| Document extract |
>> Begin

An example of organizational culture is the approach to formality in an organization. Some organizations may be less rigid than others in their approach to issues like contact with the top management, dress code, and mode of operation. For instance, an information technology firm known as ABC might be more informal in its general operations than a law firm known as XYZ. While ABC might allow its employees to wear casual clothes like jeans and sneakers to work, XYZ might insist on a rigid form of formal attire like dark suits. The employees at ABC may all have relatively easy access to their CEO and call him or her by first name. On the contrary, those who are lower than lawyers and partners in the hierarchy of XYZ's law firm may not have easy access to the managing partners and may only address them formally.

>> End

| Request |
Carry on the passage about organizational culture from the point where it stops.

| Source material |

>> Begin

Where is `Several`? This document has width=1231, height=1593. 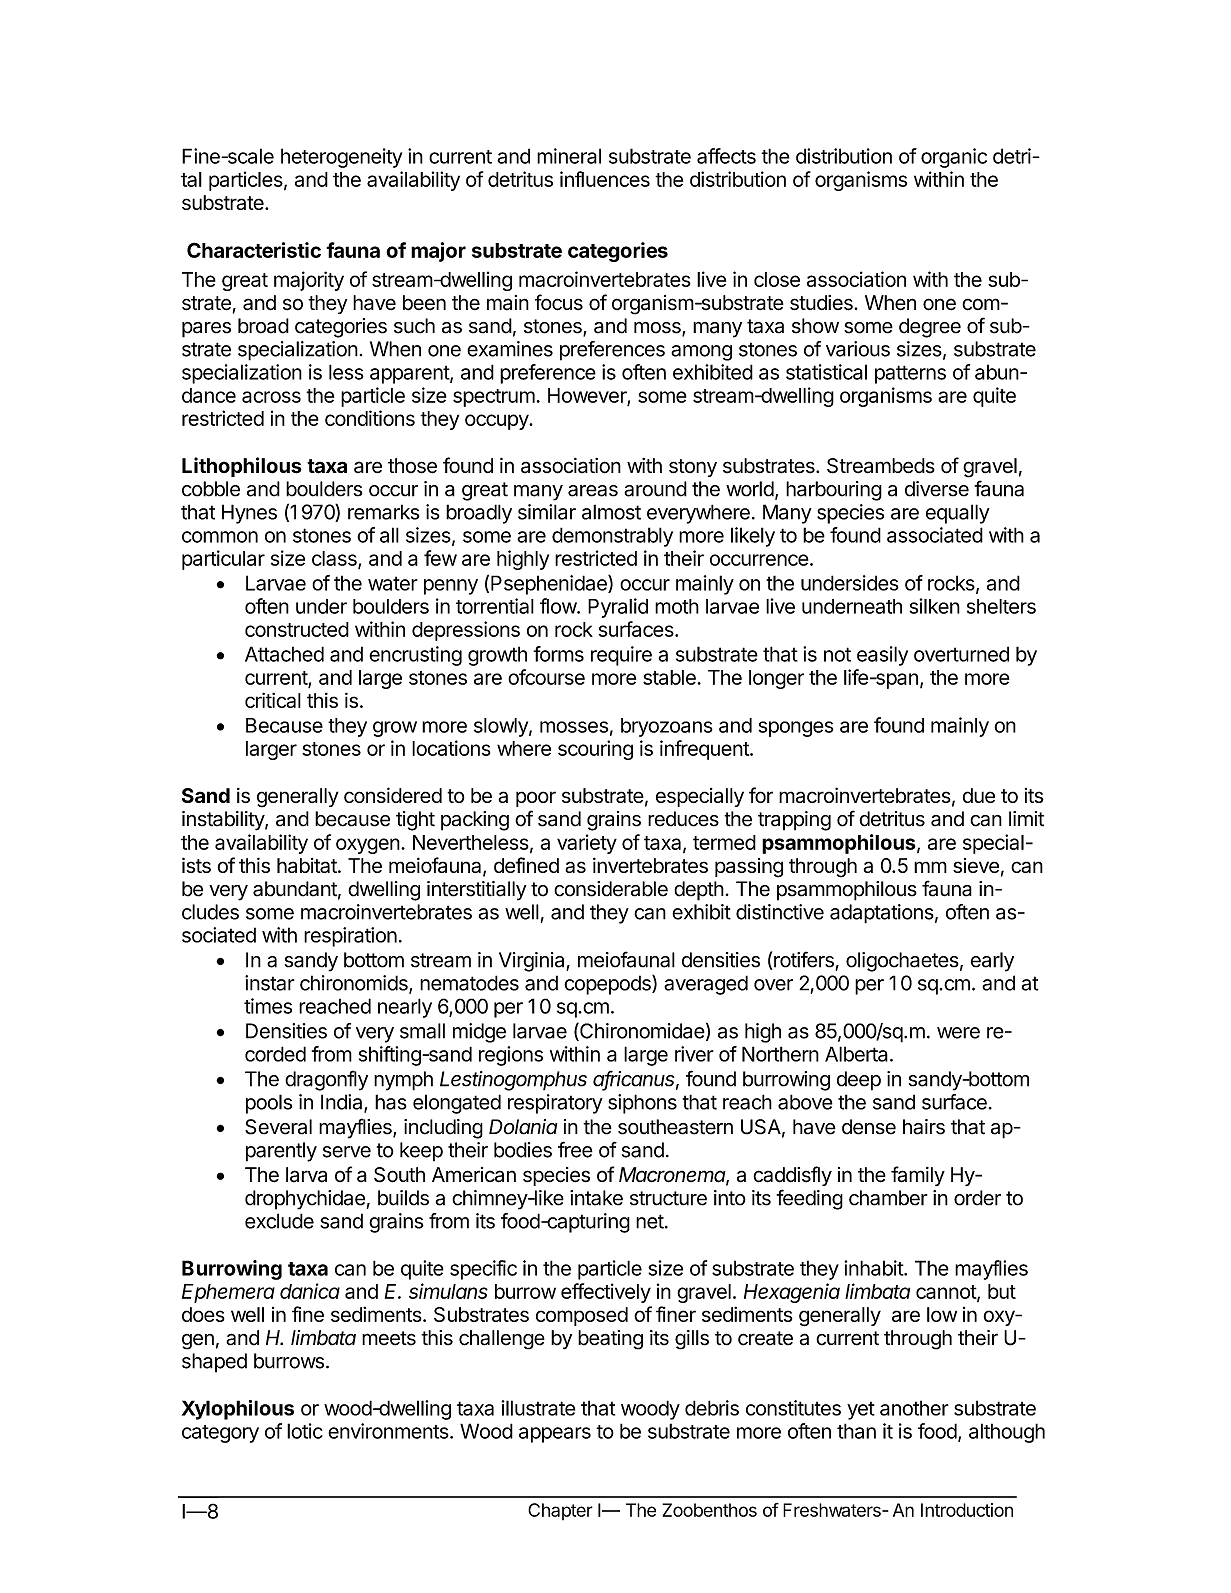 Several is located at coordinates (278, 1127).
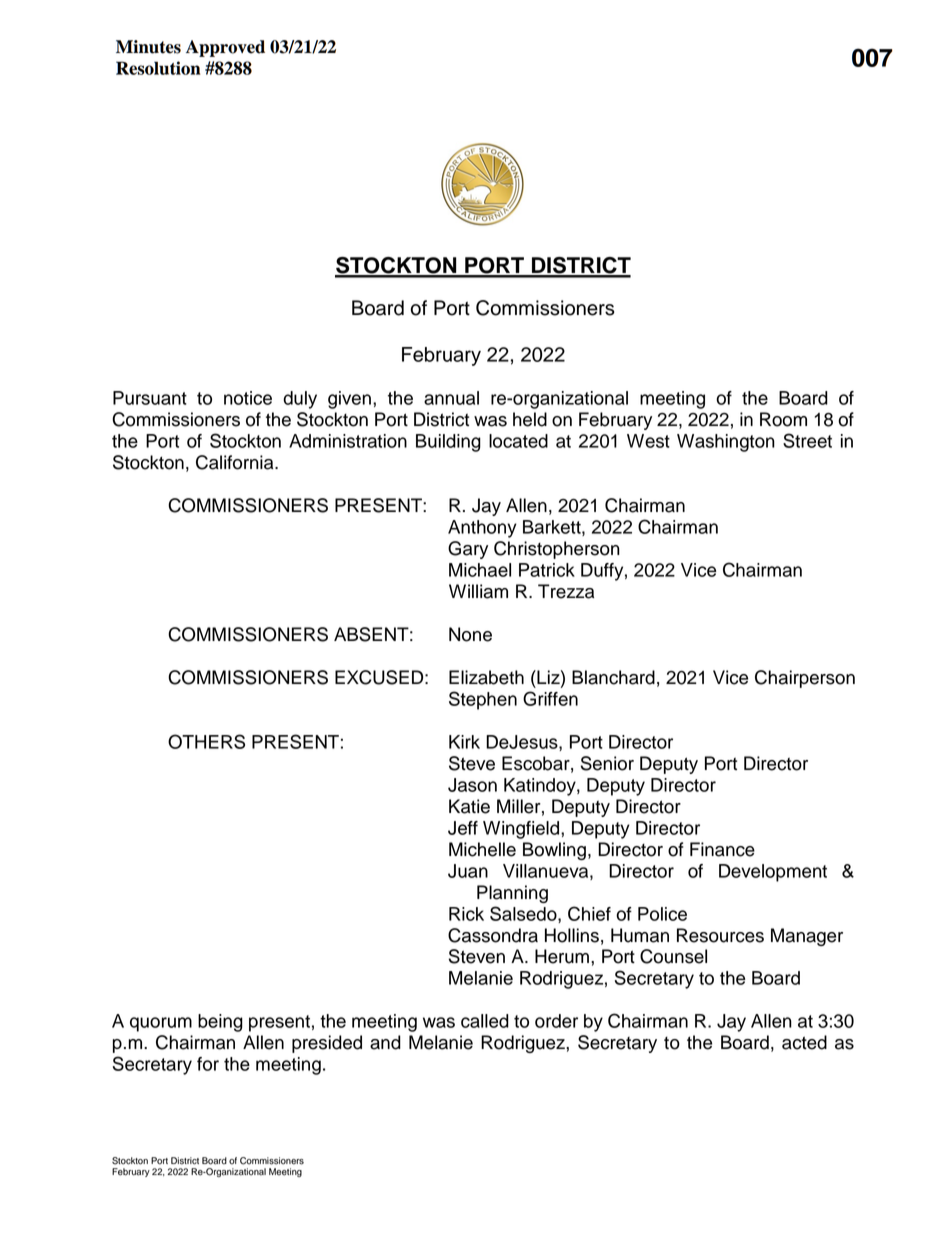 The width and height of the screenshot is (952, 1233). Describe the element at coordinates (451, 398) in the screenshot. I see `annual` at that location.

>> End

| Expected output |
Another example that illustrates the importance of organizational culture is the mode of operation. Some organizations may encourage their employees to be individually driven and oriented, while others will encourage their employees to always be part of a team. For instance, insurance companies, banks or other financial institutions may encourage their marketers to be individually driven in their quest to meet financial targets. Each marketer or sales agent may be given a particular territory and a target to fulfill to the exclusion of other sales agents who will also be assigned their own targets and territories.

Such practices emphasize the importance of organizational culture in organizations because such cultures can help set the tone for employee performance and productivity. Organizational culture does not have one generally applicable concept, since what works for one organization may not work for another. It is up to each organization to figure out what type of culture will suit its goals and encourage the employees to perform optimally.

For instance, XYZ may feel the need to project a strictly formal look because that is the sort of image and culture that suits the serious business of law. They meet with clients who are reassured by the dignified demeanor of the people to whom they entrust their cases. On the other hand, ABC may not be as formal as XYZ because most of their jobs are done behind the scene. Even so, the executives, marketers and workers who conduct deals on behalf of the company might dress more formally than the employees who mainly work behind computers.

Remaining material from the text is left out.